Start Stored rows

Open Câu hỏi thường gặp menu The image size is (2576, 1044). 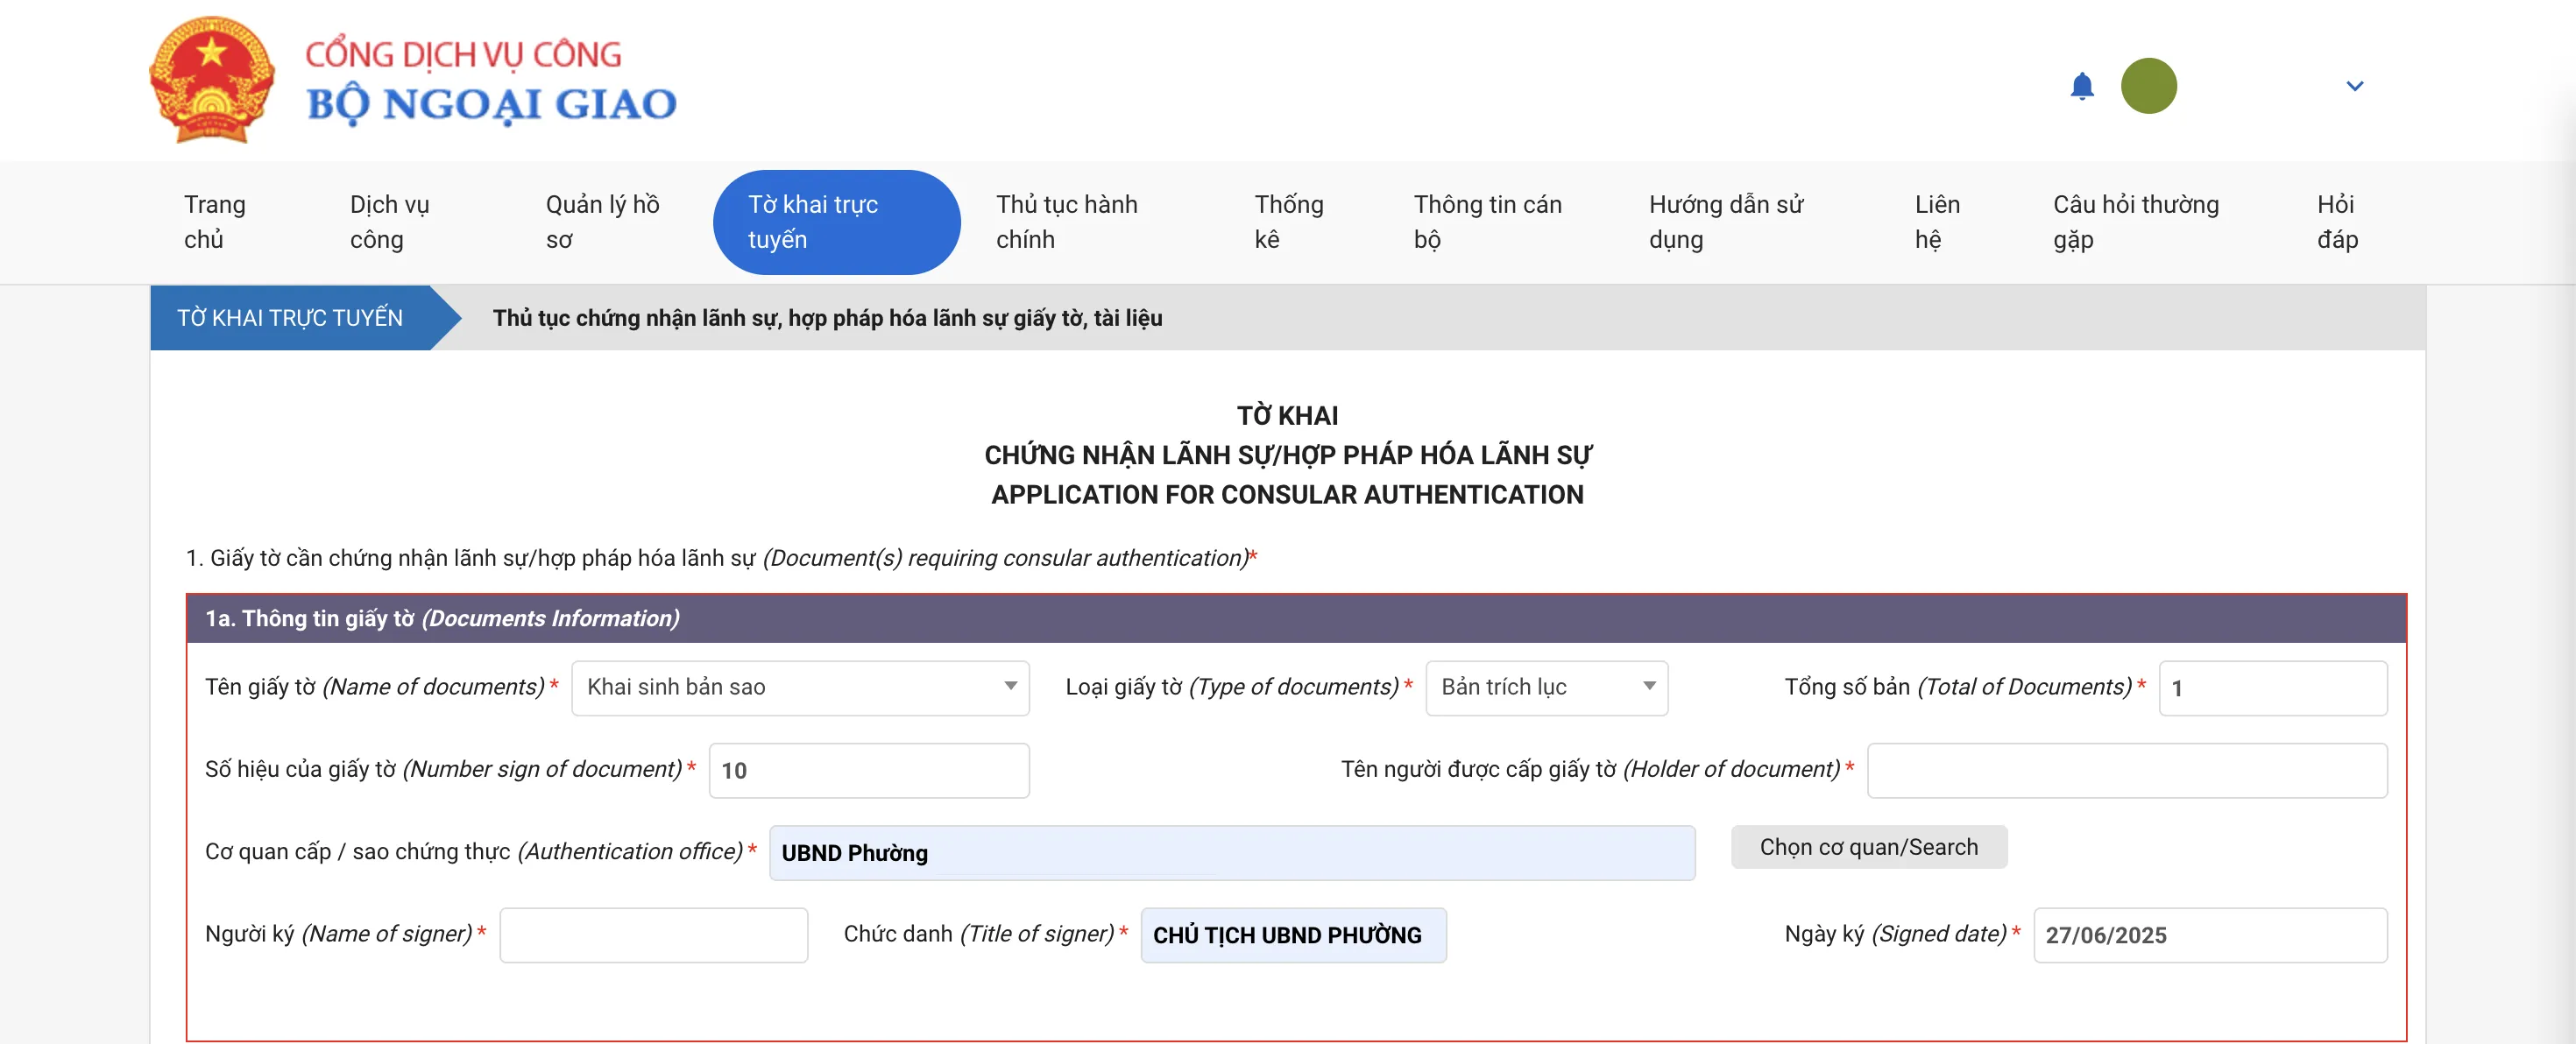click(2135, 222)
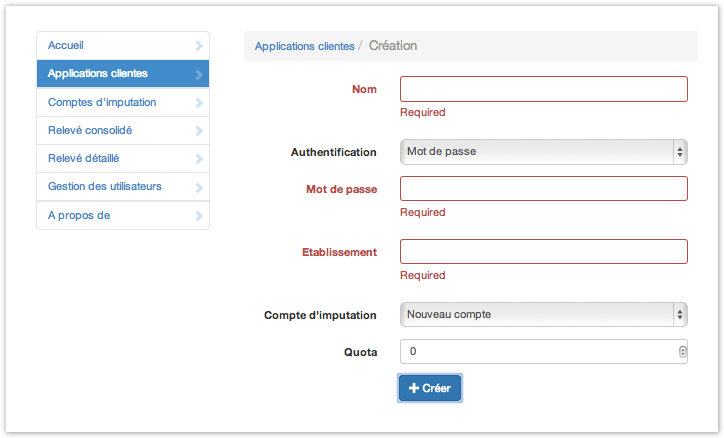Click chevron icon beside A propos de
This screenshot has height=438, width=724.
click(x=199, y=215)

End Stored rows
Start Stored rows

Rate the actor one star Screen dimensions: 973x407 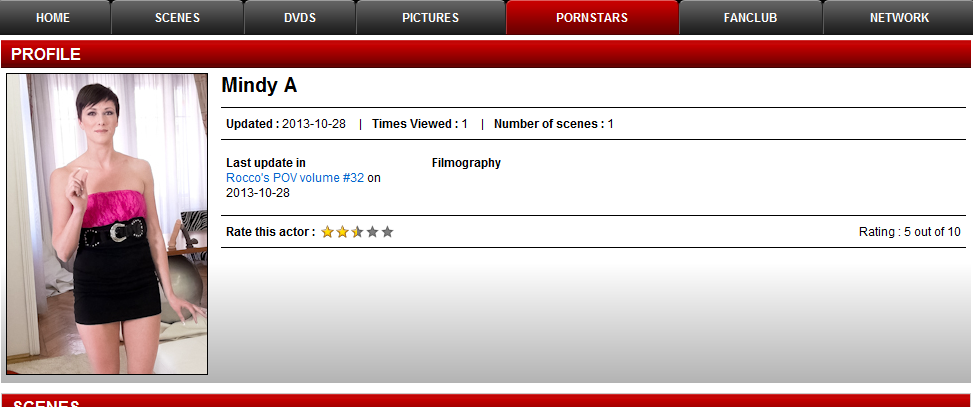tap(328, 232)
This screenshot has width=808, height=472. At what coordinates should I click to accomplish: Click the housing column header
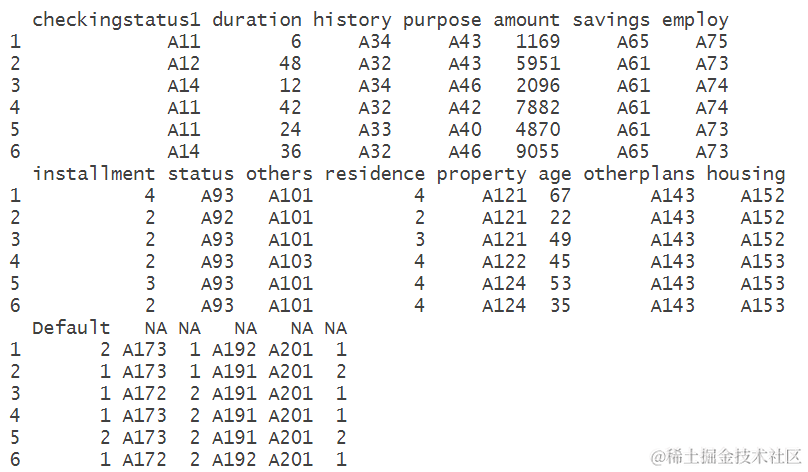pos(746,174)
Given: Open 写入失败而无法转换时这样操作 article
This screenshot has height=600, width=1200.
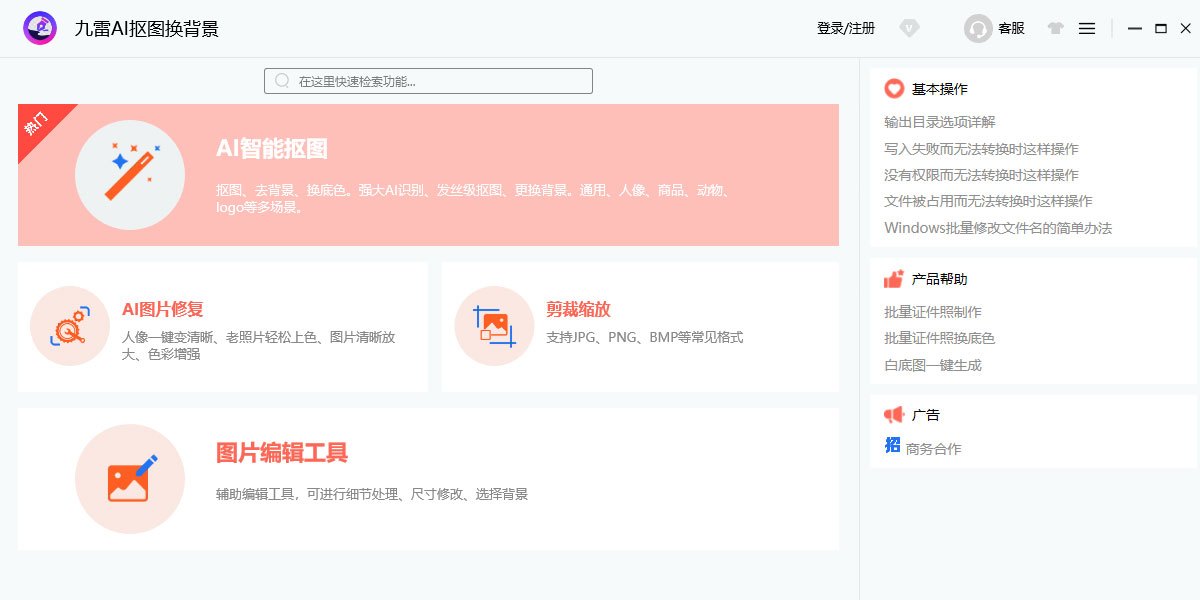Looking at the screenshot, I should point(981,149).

End Stored rows
Start Stored rows

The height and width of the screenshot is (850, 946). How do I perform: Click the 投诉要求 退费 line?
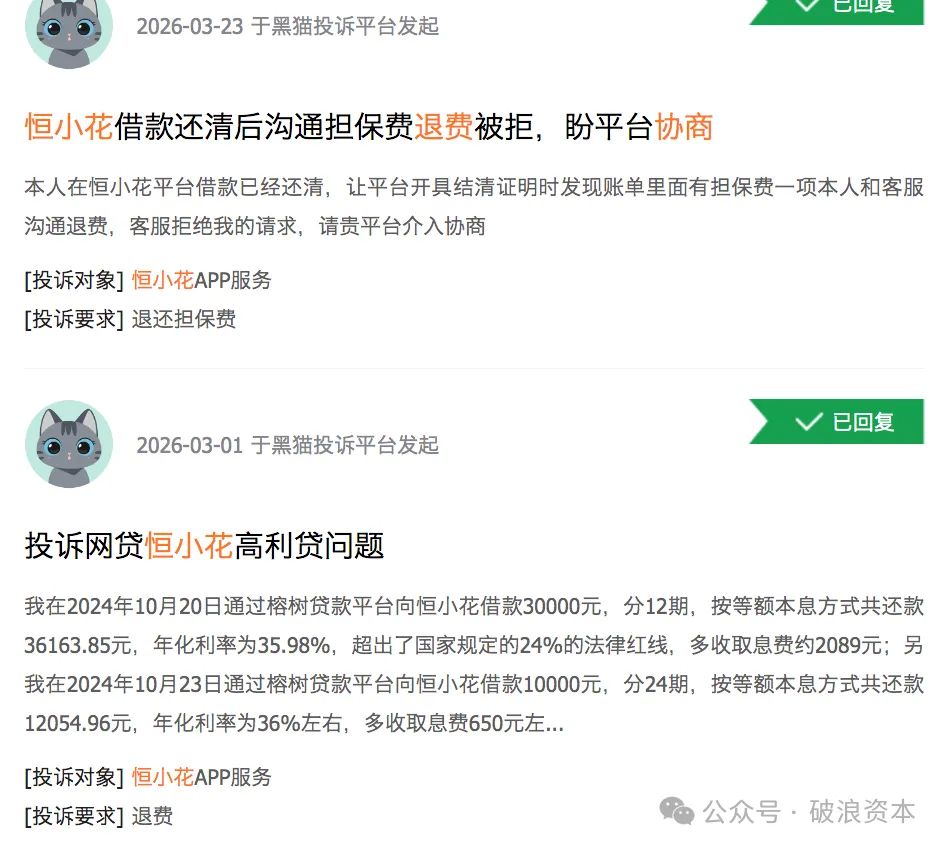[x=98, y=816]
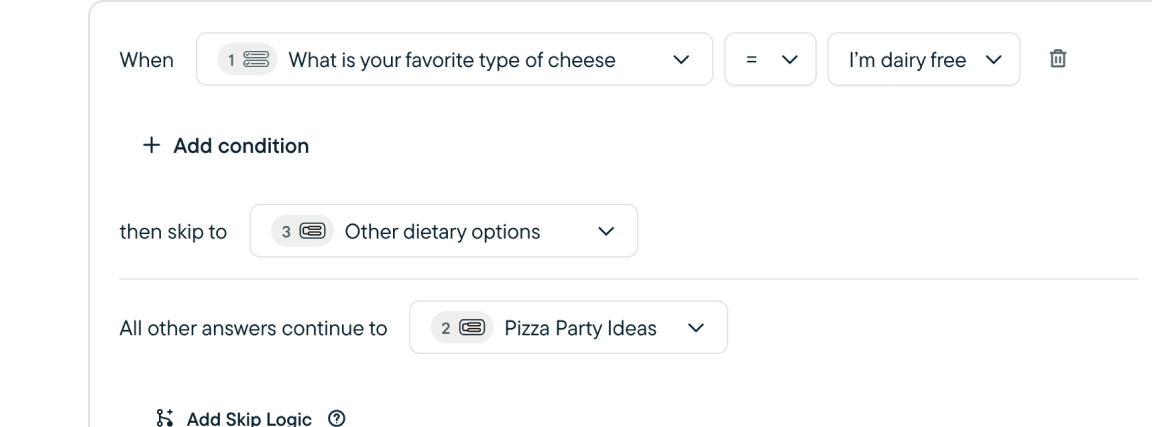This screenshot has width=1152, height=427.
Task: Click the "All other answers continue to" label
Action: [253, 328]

End Stored rows

• **Exercise brief**:
Rewrite the entries from the line with "This screenshot has width=808, height=472." to the line with "Looking at the", changing "column" to "row" and keeping everything else the same. Omit the pictures from your answer.

• **Result**:
This screenshot has width=808, height=472. At what coordinates should I click to accomplish: Click the housing row header
pos(746,174)
Given: Open 写入失败而无法转换时这样操作 article
This screenshot has height=600, width=1200.
Looking at the screenshot, I should point(981,149).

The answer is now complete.